Голливудский мустанг - Генри Денкер
Шрифт:
Интервал:
Закладка:
— Что?
— Ты только что употребил прошедшее время. Ты сказал: «Вот чего я надеялся добиться…»
— Господи! Говоря с творческими людьми, необходимо тщательно взвешивать каждое слово, — пожаловался Марти.
Но на самом деле Марти Уайт всегда тщательно взвешивал каждое свое слово. Его называли Филином не только за внешность. Да, он был низкорослым, полным, обладал лоснящейся, пропеченной под калифорнийским солнцем лысиной. Марти постоянно носил черные очки с толстой оправой. Он действительно напоминал гигантского филина. Его называли Филином за хитрость, мудрость, бесчестность — все эти качества делали Уайта самым преуспевающим агентом Голливуда.
Марти преднамеренно употребил прошедшее время. Он следовал собственным правилам. Общаясь с клиентом, Уайт считал нужным в одних случаях воодушевить, ободрить человека, укрепить его веру в себя самого, а в других — причинить боль, вызвать растерянность или даже страх.

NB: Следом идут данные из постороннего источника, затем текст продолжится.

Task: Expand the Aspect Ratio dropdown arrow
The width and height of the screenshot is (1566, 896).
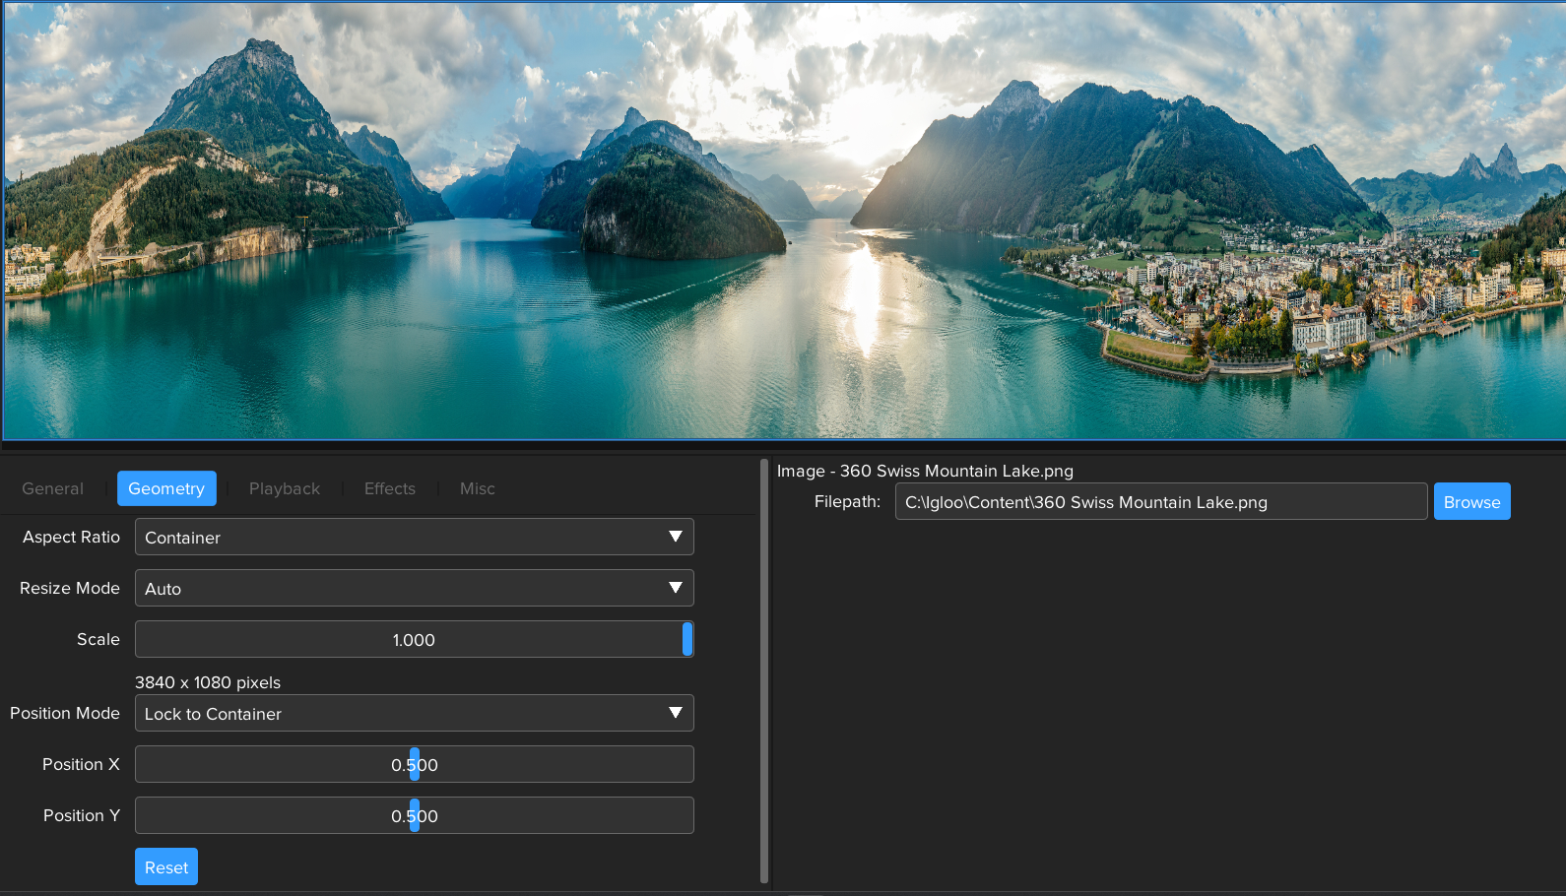Action: pyautogui.click(x=676, y=537)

Он видел в этом проявление любви и заботы. Марти иногда говорил: «Если бы хирург мог излечить рак без обезболивающих средств, разве бы ими стали пользоваться?»
По мнению Марти, агент являлся по отношению к своему клиенту одновременно отцом, матерью, исповедником, сводником, психиатром, хирургом, брачным советником, но в первую очередь — опекуном, который управляет делами идиота, обладающего лишь талантом, случайно дарованным Богом.
Поэтому каждое слово, произнесенное Марти Уайтом после того, как они покинули кабинет президента, преследовало одну цель: он хотел размягчить Джока Финли, пробудить в нем растерянность, мучающую творческих людей в промежутках между работой. Джок Финли, которому исполнился тридцать один год, был еще слишком молод, чтобы всерьез почувствовать себя проигравшим. Воспоминания о восторженных отзывах оставались еще слишком свежими и спасали от чувства страха.
По многим причинам личного характера Марти стремился разжечь в Джоке страстное, непреодолимое желание снять «Мустанга». Страх был началом.
Уайт был заинтересован в успешной карьере Финли, но она не являлась для него единственной, приоритетной целью. На первом месте стоял сценарий. Он был неплохим, хотя и не лучшим из всех предложенных Марти. Сценарист, Ирвинг Уорфилд, в данный момент не являлся самым модным, однако имел хорошую репутацию. Марти следовал определенной тактике: он находил приличный сценарий, добавлял к нему своего режиссера, сам подбирал одну-две звезды. Если бюджет оказывался большим, сам факт дорогостоящей постановки мог обеспечить фильму кассовый успех даже при слабой литературной основе. Десять процентов от гонораров сценариста, режиссера и исполнителей одной-двух главных ролей обеспечивали Марти неплохой доход.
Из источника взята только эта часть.